(Task material begins)

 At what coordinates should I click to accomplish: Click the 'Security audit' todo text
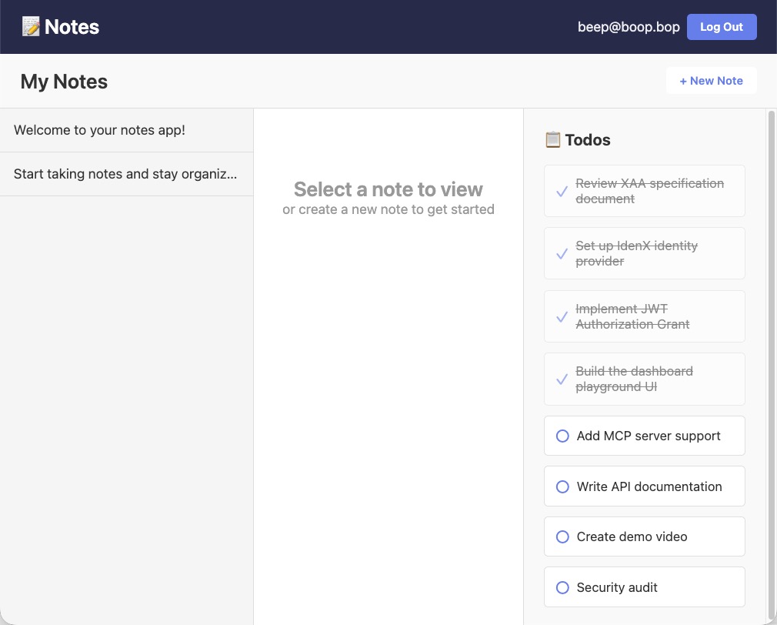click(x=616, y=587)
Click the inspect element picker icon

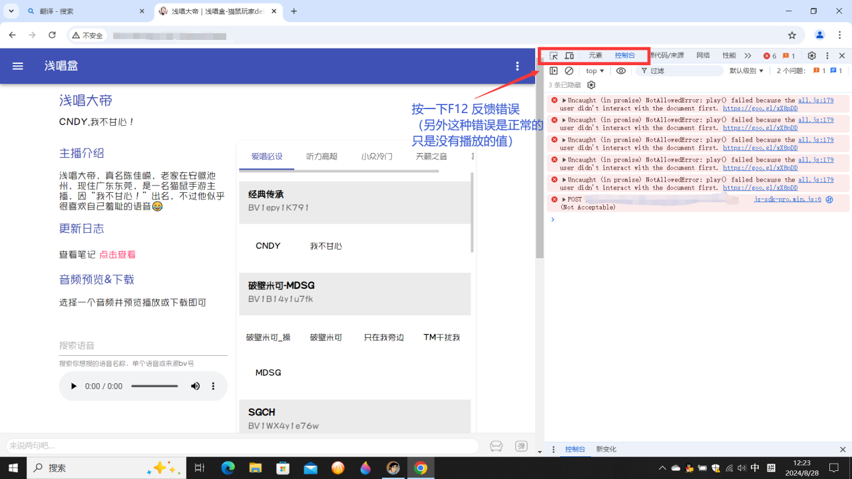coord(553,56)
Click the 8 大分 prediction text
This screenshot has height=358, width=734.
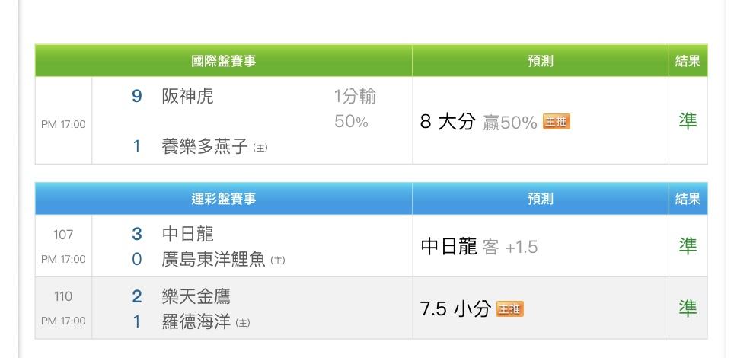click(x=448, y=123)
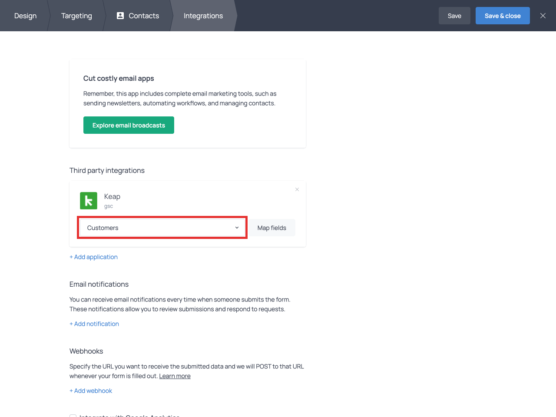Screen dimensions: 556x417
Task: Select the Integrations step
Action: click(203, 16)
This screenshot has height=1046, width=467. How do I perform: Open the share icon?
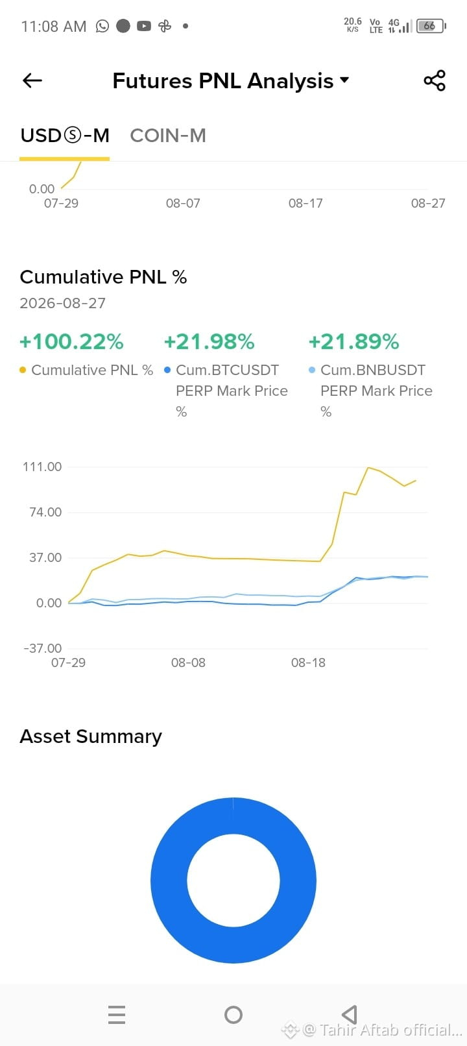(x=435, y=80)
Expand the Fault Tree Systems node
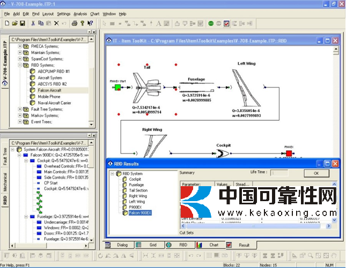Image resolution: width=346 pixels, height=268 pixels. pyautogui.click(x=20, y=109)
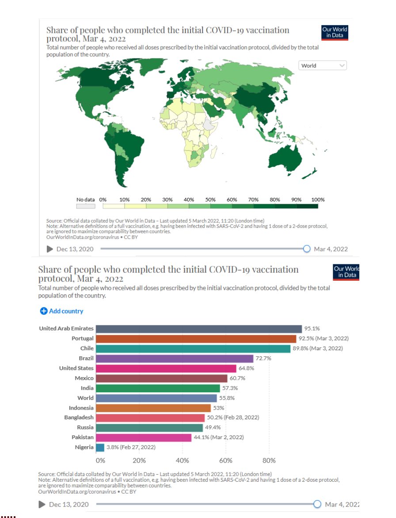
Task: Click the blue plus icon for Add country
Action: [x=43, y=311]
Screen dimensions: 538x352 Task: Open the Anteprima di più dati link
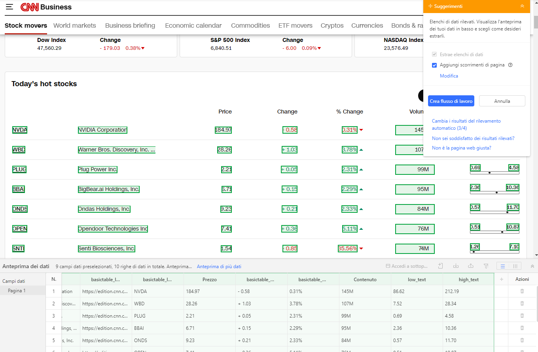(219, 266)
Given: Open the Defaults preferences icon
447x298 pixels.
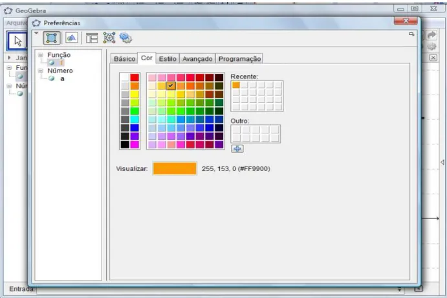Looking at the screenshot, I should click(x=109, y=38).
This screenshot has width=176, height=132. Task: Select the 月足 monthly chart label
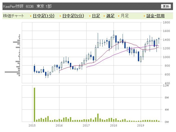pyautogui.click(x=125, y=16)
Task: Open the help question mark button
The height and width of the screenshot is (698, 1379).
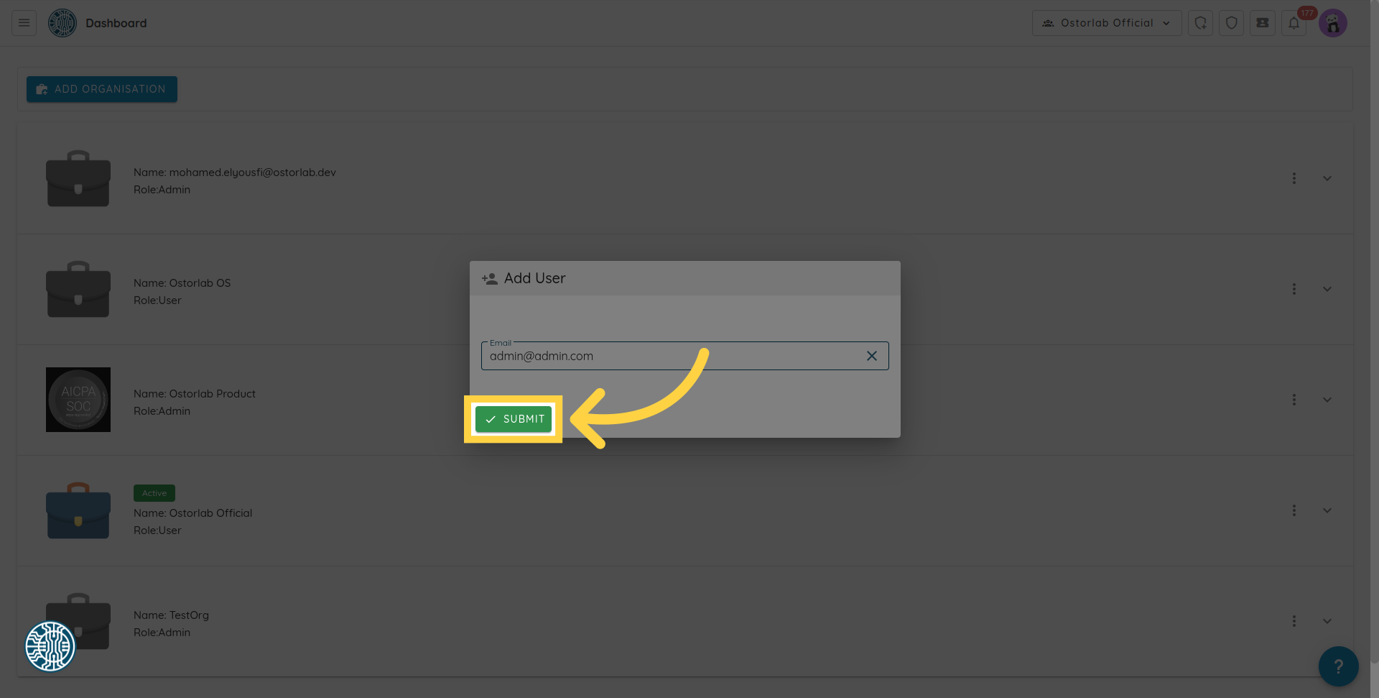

(Task material ends)

Goal of the exercise: Output the records above as they stand, from the first line to the line with "Given: Open the Defaults preferences icon", inclusive, and exclude the pictures.

Reply to the exercise:
 At what coordinates should I click to accomplish: Click the 'Security audit' todo text
click(x=616, y=587)
Click the inspect element picker icon

coord(553,56)
Click the 8 大分 prediction text
This screenshot has height=358, width=734.
click(x=448, y=123)
Screen dimensions: 556x417
Task: Select the Integrations step
Action: click(203, 16)
This screenshot has height=1046, width=467. How do I perform: Open the share icon?
(x=435, y=80)
Expand the Fault Tree Systems node
Image resolution: width=346 pixels, height=268 pixels. pyautogui.click(x=20, y=109)
Task: Click the blue plus icon for Add country
Action: [x=43, y=311]
Screen dimensions: 538x352 Task: Open the Anteprima di più dati link
(219, 266)
Given: Open the Defaults preferences icon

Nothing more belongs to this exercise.